AIM OF THE EXERCISE:
In the text on injection attack detection, what advantage does grayscale value comparison have over original pixel value comparison?

An aspect of the present disclosure provides a non-transitory computer-readable storage medium, storing instructions which when executed by a processor of an electronic device, cause the processor to perform the injection attack detection method as described in the aspects of this disclosure.

At least one of the above technical solutions adopted in the aspects of the present disclosure can achieve the following beneficial effects: Considering that there is a difference between the light changes of the target face in the injected video and the light changes of the target face during the period of irradiating the target face, this difference is more obvious in the grayscale value. During the period of irradiating the target face, the target face is photographed to obtain the video to be detected; by identifying the grayscale values of the video frame in the video to be detected and light shining on the target person's face Whether there is a significant difference in the grayscale values of the video can determine whether the acquired video is subjected to an injection attack. The algorithm logic is simpler, stable, and has a high success rate. The grayscale value comparison is easier than the original pixel value comparison and has the advantage of being lightweight. Therefore, the injection attack detection method provided in the embodiment of the present disclosure can be run in real time on a mobile terminal and is suitable for various scenarios such as computer applications (e.g., APP and H5).

Examples of technical solutions and advantages of the present disclosure will be described below in combination with aspects of the present disclosure and the corresponding drawings. The described aspects are only part of the present disclosure, not all of the aspects. Based on the aspects in the present disclosure, other examples fall within the scope of protection of this disclosure.

The terms “first,” “second,” etc., in this disclosure and claims are used to distinguish similar objects and are not used to describe a particular order or priority. It should be understood that the terms used in this way are interchangeable where appropriate, so that the aspects of the present disclosure can be implemented in an order other than those illustrated or described herein. In addition, “and/or” in this specification and claims means at least one of the connected objects. The objects before and after the character “/” are in an “and” or an “or” relationship. The use of “at least one of” or “one of” in the disclosure is intended to include any one or a combination of the recited elements. For example, references to at least one of A, B, or C; at least one of A, B, and C; at least one of A, B, and/or C; and at least one of A to C are intended to include only A, only B, only C or any combination thereof. References to one of A or B and one of A and B are intended to include A or B or (A and B). The use of “one of” does not preclude any combination of the recited elements when applicable, such as when the elements are not mutually exclusive.

COLLECTED MATERIAL:
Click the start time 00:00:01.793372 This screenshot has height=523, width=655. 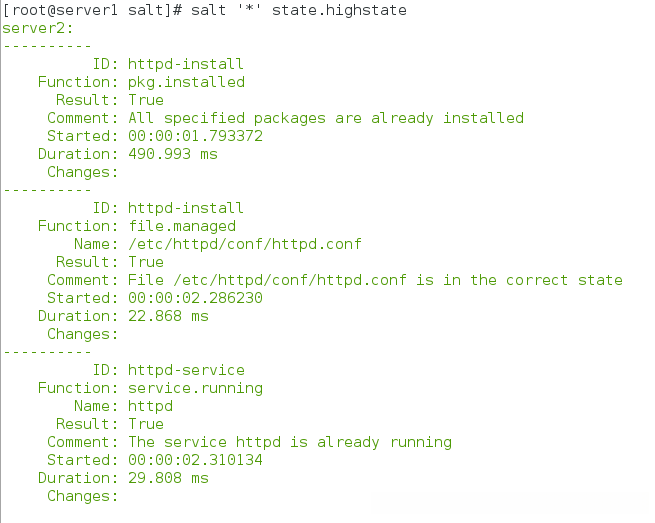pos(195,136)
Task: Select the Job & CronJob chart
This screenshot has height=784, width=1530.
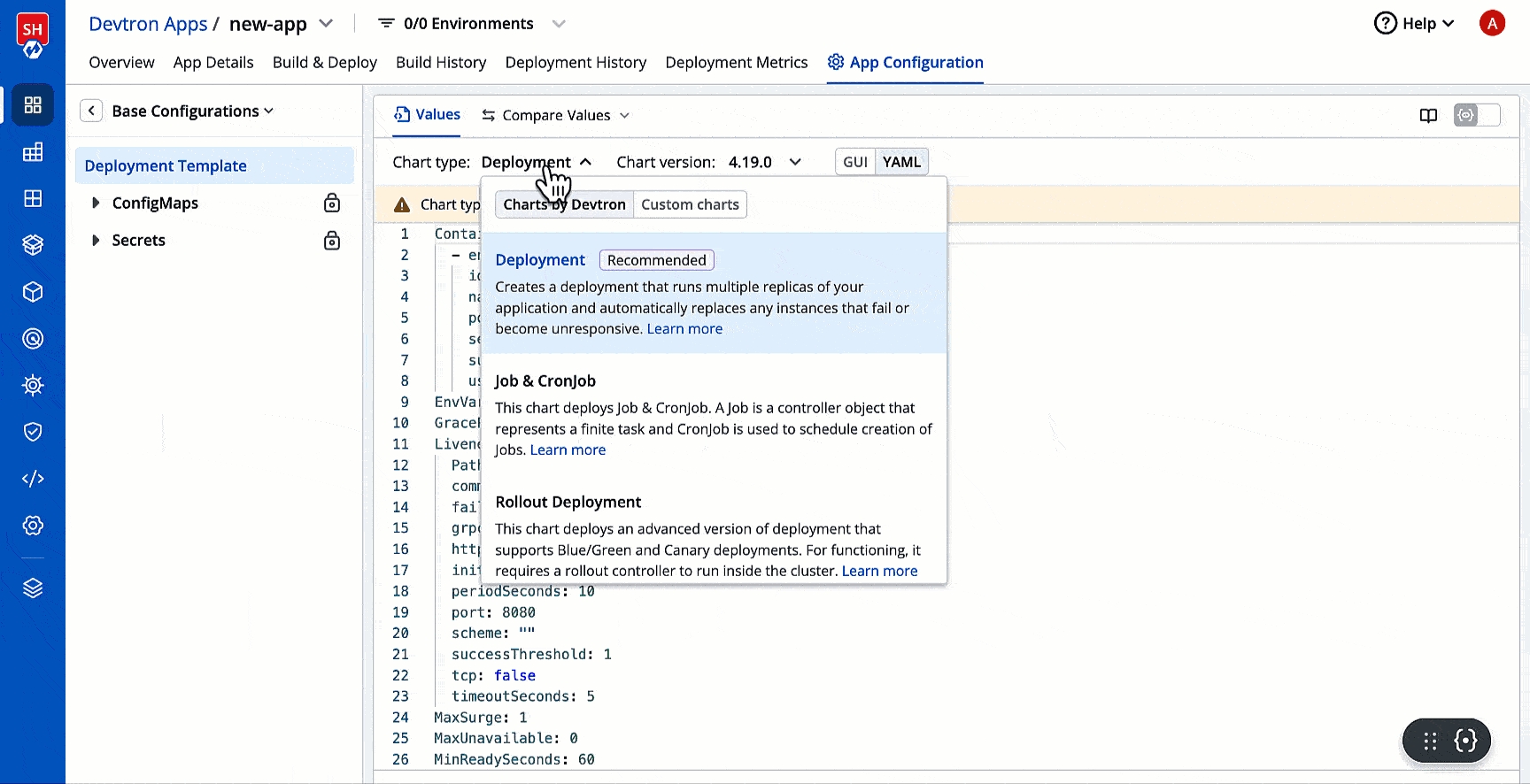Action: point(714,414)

COMPLETED TASK:
It is easier and has the advantage of being lightweight.